Jean-Pierre Kinet (born October 23, 1953) is a French-American immunologist known for his work studying the role of calcium signaling in the immune response. He is a professor in the Department of Pathology and an Immunology Faculty Member in the Beth Israel Deaconess Medical Center at Harvard Medical School.

Kinet was born and raised in Tilff-Esneux, Belgium. and trained as a physician in Belgium. He completed a bachelor's degree in Medicine cum laude from the University of Namur, Belgium, and obtained his M.D. from the University of Liège, Belgium, in 1979. From 1979-1982, he completed a residency in internal medicine, also at the University of Liège, while conducting research in hematology and nephrology.
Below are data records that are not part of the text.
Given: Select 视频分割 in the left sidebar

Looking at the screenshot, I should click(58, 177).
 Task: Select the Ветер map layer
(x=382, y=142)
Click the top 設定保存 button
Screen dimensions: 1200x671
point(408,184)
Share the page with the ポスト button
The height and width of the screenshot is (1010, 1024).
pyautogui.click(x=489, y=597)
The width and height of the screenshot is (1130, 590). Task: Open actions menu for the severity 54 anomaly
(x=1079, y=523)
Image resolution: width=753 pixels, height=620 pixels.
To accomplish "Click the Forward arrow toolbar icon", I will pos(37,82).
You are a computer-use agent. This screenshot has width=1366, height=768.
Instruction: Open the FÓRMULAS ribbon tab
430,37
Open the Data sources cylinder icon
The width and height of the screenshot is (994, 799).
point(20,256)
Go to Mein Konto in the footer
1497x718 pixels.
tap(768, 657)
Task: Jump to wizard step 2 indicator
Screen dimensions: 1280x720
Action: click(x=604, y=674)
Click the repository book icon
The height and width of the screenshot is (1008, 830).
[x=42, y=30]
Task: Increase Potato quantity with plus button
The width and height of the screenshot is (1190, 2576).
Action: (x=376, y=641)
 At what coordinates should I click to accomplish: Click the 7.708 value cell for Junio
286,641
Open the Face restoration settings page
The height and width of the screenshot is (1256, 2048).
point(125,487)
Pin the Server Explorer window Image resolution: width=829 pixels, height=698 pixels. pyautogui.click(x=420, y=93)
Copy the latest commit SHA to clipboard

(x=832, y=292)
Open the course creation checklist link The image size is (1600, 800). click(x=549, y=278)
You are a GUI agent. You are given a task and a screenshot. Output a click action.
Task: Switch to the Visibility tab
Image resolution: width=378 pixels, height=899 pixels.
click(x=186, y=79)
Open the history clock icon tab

In 1982, Kinet began a post-doctoral fellowship at the National Institutes of Health (NIH) in the lab of Henry Metzger where he cloned and characterized the alpha subunit of the Fc Receptor for Immunoglobulin E, an important component of the immune response against parasitic infections and the allergic and anaphylactic responses. He then became a senior investigator in 1987 and cloned the beta and gamma subunits of the IgE receptor and show that all subunits were necessary to reconstitute the receptor at the cell surface. In 1989, Kinet was appointed Head of the Molecular Allergy and Immunology Section at the National Institute of Allergy and Infectious Diseases, NIH. His laboratory continued to characterize the biology of the Fc𝛆RI receptor, elucidating key aspects of its gene regulation, antigen recognition, and intracellular signal transduction mechanisms. In 1995, Kinet moved to Harvard Medical School, where he was appointed Professor of Pathology. While continuing to investigate Fc𝛆RI biology, his lab also began to study calcium signaling in immune cells. This work eventually led to the identification of key channel proteins involved in calcium signaling in immune and other non-neuronal cell types

In the early 2000's, Kinet started collaborating in private biotechnology ventures. He notably co-founded Astarix and AB Science. He is currently chairman for early-stage companie VAXON-Biotech and is Managing Partner in the (€ 50M) iXLife Capital fund. He sits on the board of AB Science SA, Pharmaleads, ONXEO SA, and 6 other companies.